Translation is the process by which the genetic code carried by mRNA is decoded by the ribosome to synthesize a polypeptide chain with a specific amino acid sequence. It is the final step in the central dogma of molecular biology.
The Genetic Code
The genetic code maps each three-nucleotide codon to one of twenty amino acids or a stop signal. Of the 64 possible codons, 61 specify amino acids and three are stop codons. The code is degenerate, with most amino acids encoded by multiple codons that typically share the first two bases. The code is read without overlap or punctuation in the 5-prime to 3-prime direction. The nearly universal nature of the genetic code supports the common ancestry of all life, with only minor variations found in mitochondria and some protozoa.
Aminoacyl-tRNA Synthesis
Translation requires that each amino acid be attached to its corresponding tRNA. Aminoacyl-tRNA synthetases catalyze this two-step reaction. First, the amino acid reacts with ATP to form an aminoacyl-AMP intermediate. Second, the activated amino acid is transferred to the 3-prime end of the tRNA. There is at least one synthetase for each amino acid, and each synthetase must discriminate between its correct amino acid and tRNA substrates. Editing mechanisms hydrolyze mischarged tRNAs, maintaining a high fidelity of about one error in 10,000.
Ribosome Structure
The ribosome is a large ribonucleoprotein complex composed of two subunits. The small subunit binds mRNA and provides the decoding center where codon-anticodon pairing is monitored. The large subunit contains the peptidyl transferase center, where peptide bond formation occurs, and the exit tunnel through which the nascent polypeptide emerges. Ribosomal RNA constitutes about two-thirds of the ribosome mass and is responsible for both decoding and catalysis. The 23S rRNA of the large subunit catalyzes peptide bond formation, making the ribosome a ribozyme.
Translation Initiation
Initiation establishes the reading frame by positioning the ribosome at the start codon, usually AUG encoding methionine. In bacteria, the Shine-Dalgarno sequence upstream of the start codon base-pairs with 16S rRNA. Initiation factors IF1, IF2, and IF3 assemble the 30S subunit, mRNA, and initiator fMet-tRNA, and the 50S subunit joins upon GTP hydrolysis.
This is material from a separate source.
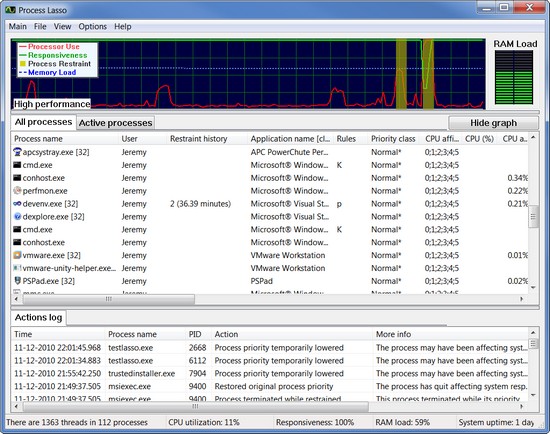Screen dimensions: 550x434
Task: Click the vmware.exe process icon
Action: [17, 255]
Eukaryotic initiation is more complex. The cap-binding complex eIF4F recognizes the 5-prime cap, and the 40S subunit with initiator Met-tRNA scans along the mRNA until it reaches the first AUG in a favorable Kozak context. Over a dozen initiation factors coordinate this process, with eIF2-GTP delivering the initiator tRNA. Phosphorylation of eIF2-alpha is a major regulatory mechanism that globally inhibits translation during stress.
Elongation
Elongation proceeds through repeated cycles of aminoacyl-tRNA binding, peptide bond formation, and translocation. Elongation factor EF-Tu in bacteria, or eEF1A in eukaryotes, delivers aminoacyl-tRNA to the A site in a GTP-dependent manner. Correct codon-anticodon pairing triggers GTP hydrolysis and release of the factor. The peptidyl transferase center catalyzes the transfer of the growing peptide chain from the P site tRNA to the aminoacyl-tRNA in the A site. EF-G/eEF2 promotes translocation, moving the ribosome three nucleotides along the mRNA.
Termination
Termination occurs when a stop codon enters the A site. Release factors recognize stop codons and trigger hydrolysis of the peptidyl-tRNA bond. In bacteria, RF1 recognizes UAA and UAG, while RF2 recognizes UAA and UGA. Eukaryotes use eRF1, which recognizes all three stop codons, in complex with eRF3. The ribosome then disassembles with the help of ribosome recycling factors.
Post-Translational Events
The newly synthesized polypeptide undergoes folding, often assisted by chaperones. Signal sequences target proteins to specific cellular locations, including the endoplasmic reticulum, mitochondria, or nucleus. Co-translational translocation delivers secreted and membrane proteins to the ER as they are synthesized. Numerous modifications may occur, including proteolytic cleavage, phosphorylation, glycosylation, and disulfide bond formation, before the protein reaches its final functional form.